* The problem *
Determine the number of lines below that contain "computer". Write nothing but that number.

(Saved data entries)
=======

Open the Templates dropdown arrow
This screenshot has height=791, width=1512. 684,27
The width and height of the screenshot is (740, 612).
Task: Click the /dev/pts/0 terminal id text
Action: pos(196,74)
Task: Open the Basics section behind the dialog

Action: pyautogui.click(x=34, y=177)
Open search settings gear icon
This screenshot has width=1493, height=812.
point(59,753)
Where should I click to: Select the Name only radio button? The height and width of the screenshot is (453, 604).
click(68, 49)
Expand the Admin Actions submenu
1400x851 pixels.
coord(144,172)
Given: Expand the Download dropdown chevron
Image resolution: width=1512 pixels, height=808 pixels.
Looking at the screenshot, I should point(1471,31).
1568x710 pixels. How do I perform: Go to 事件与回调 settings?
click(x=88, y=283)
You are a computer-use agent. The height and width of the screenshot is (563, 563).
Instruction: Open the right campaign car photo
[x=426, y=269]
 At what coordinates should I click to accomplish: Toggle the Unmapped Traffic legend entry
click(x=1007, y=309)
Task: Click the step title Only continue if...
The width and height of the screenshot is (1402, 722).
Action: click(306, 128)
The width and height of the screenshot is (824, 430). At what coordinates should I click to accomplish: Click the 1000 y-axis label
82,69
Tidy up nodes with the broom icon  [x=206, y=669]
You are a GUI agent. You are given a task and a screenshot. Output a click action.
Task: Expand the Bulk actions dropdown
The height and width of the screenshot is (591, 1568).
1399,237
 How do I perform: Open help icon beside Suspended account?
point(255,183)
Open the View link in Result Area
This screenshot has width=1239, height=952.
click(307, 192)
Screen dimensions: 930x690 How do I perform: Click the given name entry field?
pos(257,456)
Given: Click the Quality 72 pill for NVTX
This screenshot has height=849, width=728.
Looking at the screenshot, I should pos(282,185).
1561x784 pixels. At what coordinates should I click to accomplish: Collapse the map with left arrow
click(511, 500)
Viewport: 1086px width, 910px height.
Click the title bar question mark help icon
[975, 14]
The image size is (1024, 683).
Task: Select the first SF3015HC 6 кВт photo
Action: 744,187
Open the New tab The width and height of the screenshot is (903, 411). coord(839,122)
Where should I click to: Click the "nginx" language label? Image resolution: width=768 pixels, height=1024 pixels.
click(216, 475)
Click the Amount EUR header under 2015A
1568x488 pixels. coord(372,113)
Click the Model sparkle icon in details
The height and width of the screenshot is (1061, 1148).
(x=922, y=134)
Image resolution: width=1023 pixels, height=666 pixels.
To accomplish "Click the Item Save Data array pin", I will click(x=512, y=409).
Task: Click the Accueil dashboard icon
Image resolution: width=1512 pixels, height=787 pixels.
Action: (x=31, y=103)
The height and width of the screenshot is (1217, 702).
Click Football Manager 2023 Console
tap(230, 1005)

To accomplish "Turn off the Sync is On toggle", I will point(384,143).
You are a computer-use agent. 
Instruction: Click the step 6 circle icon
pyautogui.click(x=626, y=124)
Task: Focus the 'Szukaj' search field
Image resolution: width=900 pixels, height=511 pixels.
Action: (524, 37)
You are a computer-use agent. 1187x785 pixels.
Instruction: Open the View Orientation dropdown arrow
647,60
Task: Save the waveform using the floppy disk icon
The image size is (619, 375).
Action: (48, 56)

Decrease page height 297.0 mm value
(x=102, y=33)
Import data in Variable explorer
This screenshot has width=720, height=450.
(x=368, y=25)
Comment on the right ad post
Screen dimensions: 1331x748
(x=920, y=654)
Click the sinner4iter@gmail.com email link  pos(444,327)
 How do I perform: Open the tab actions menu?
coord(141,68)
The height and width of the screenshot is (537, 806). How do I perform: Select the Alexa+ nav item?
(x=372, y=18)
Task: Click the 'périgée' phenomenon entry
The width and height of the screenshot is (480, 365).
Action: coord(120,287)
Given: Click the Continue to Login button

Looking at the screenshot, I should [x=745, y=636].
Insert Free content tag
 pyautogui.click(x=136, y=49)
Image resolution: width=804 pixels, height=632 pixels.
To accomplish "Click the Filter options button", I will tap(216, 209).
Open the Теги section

=======

* Expected output *
3